Thanks to all.
Baker wrote:Open source = adding to the pile of knowledge.
This is why I've released it now. The last straw that led me to release it like this is that I've got a new job which is consuming all of my time, so I should be unable to work on this engine for several months.
Keeping the source closed while working on it is good for having no interruptions to our train of thought while developing our ideas, but since my train of thought has already been interrupted and will remain like this for a substantial amount of time, there's no reason to not release this code... while releasing it may still be useful to others.
mh wrote:the particles are a little too large when up close
Yeah, it took me a while to get used to it too, but it's actually more accurate and now the particles seems much more enjoyable to me, since their size is always proportional to the rest of the 3D renderer's space now. Bringing down the console and looking around an explosion with the chase camera turned on is awesome.
I don't know how GLQuake scales them, but the vanilla software renderer clamps the size of the particles at an arbitrary size (which reduces their scale in the 3D space, making them innacurate) without taking the screen resolution in consideration, so particles in it look a lot bigger at 320x200 than they look at the highest resolutions.
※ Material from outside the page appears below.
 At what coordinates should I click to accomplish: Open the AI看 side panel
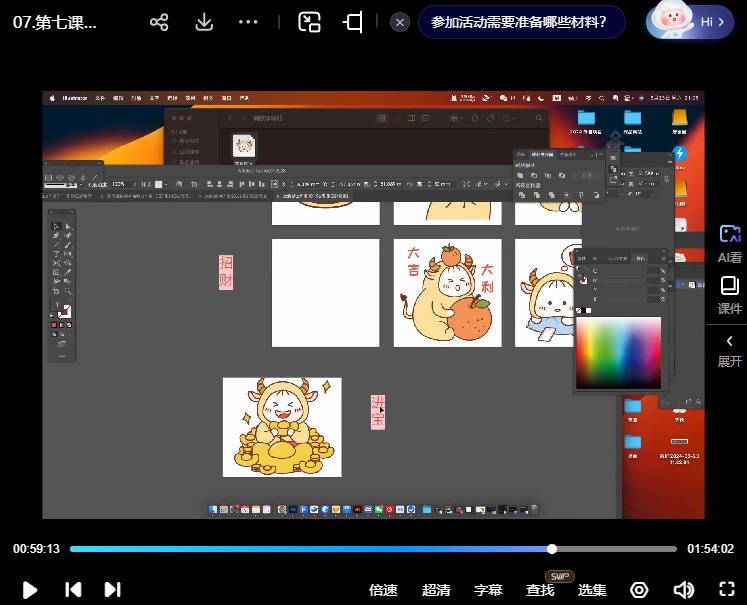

Reimplementing the translucent fading should make things better, but the particle emitters' code must be adjusted a bit first, since in some cases it replaces the particles for others of different colors instead of just changing the colors, which makes it impossible to use the particle's time to calculate the intensity of the alpha blending.
By the way, I have no idea why the offset and the width values of the particles' lines must be changed so much just to get memset to replace the inner drawing loop. I've #if'd all the necessary changes in the code to research about this when possible.
Sajt wrote:- menutint ran at < 1fps for me (at 1280x1024). This could partly because of readback from hardware video memory?
Most likely. The best way to check for this in any software-rendered engine is to activate the menus when underwater, because then the engine will read the pixel data from the system RAM instead of reading it from the video RAM.
Sajt wrote:- something in the hard difficulty hallway on startbsp also crippled the framerate now and then. Not sure what... lavabomb dlight?
I'm not sure either. In Quake's software renderer all surfaces lit by dynamic lights are re-cached every frame, and I've added a few things at the beginning of the caching process to implement one of the new features (I can't remember which feature at the moment).
Much of the new code in the BSP renderer is completely unoptimized.